El impacto no será automático. Los bancos trasladan los recortes con retraso y, en un entorno europeo todavía prudente, las entidades exigirán solvencia antes que volumen. Sin embargo, el mensaje a las compañías es evidente: el pico restrictivo empieza a quedar atrás. Para la industria, el comercio y el sector inmobiliario, una senda de tipos más bajos puede desbloquear proyectos pospuestos durante los últimos trimestres.

Europa mira a Budapest

El contraste con otras economías europeas resulta significativo. Mientras algunos bancos centrales han optado por esperar nuevas señales de inflación, Hungría se adelanta con una bajada que puede marcar expectativas regionales. No es una decisión menor: en Europa central, los flujos de capital reaccionan con rapidez a cualquier diferencia de tipos.
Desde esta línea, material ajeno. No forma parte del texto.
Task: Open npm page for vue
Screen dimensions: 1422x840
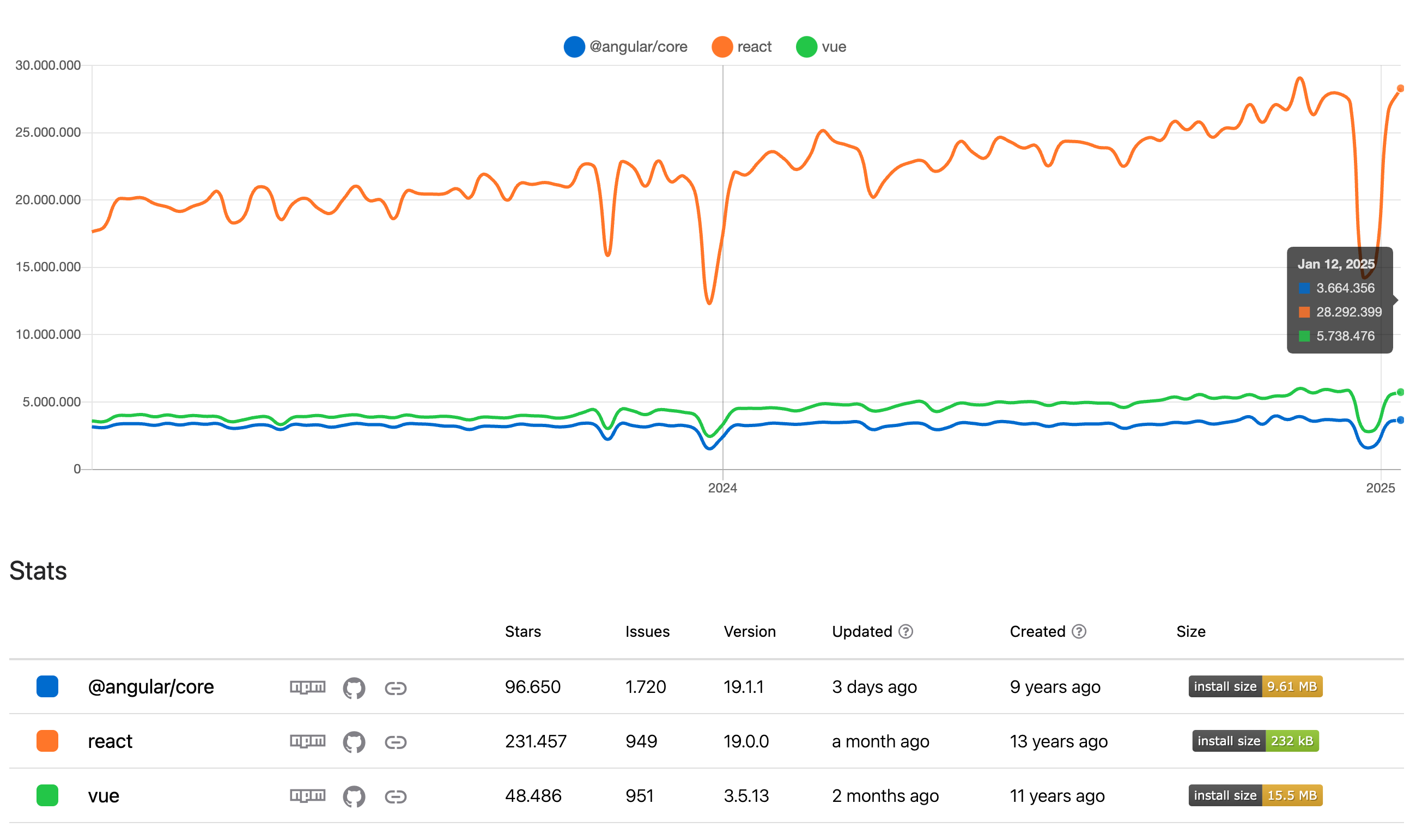Action: pyautogui.click(x=307, y=795)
Si el MNB recorta demasiado deprisa, el forinto puede sufrir. Si se queda corto, la economía real seguirá pagando un precio elevado. Ese equilibrio explica la prudencia del movimiento. Budapest no está celebrando una victoria definitiva contra la inflación; está comprando margen para crecer sin romper la disciplina monetaria.

El riesgo de ir demasiado rápido

El principal peligro no está en esta bajada, sino en la lectura que haga el mercado. Si los inversores interpretan que el banco central inicia una cadena rápida de recortes, podrían anticipar menor remuneración por mantener activos en forintos. Eso elevaría la presión cambiaria y encarecería importaciones.

La experiencia reciente demuestra que la credibilidad monetaria se pierde más rápido de lo que se recupera. Hungría ha necesitado tipos elevados para estabilizar precios y expectativas. Por eso, el recorte de 25 puntos básicos tiene una lectura doble: alivio económico y advertencia implícita. Habrá más bajadas solo si los datos lo permiten.

La señal de fondo

La decisión del Magyar Nemzeti Bank confirma que el ciclo monetario húngaro ha entrado en una nueva fase. El país ya no opera bajo la lógica del shock inflacionario, sino bajo la administración cuidadosa de la normalización. La inflación al 1,8%, el tipo base al 6,00% y el corredor entre 5,00% y 7,00% dibujan una economía que intenta recuperar tracción sin repetir errores.

El movimiento es pequeño, pero político y financiero a la vez. Da aire a empresas, reduce presión sobre hogares y envía una señal de confianza. También obliga a una vigilancia extrema. En economías abiertas, los recortes no se miden solo por el coste del crédito, sino por la reacción de la moneda, los inversores y los precios importados.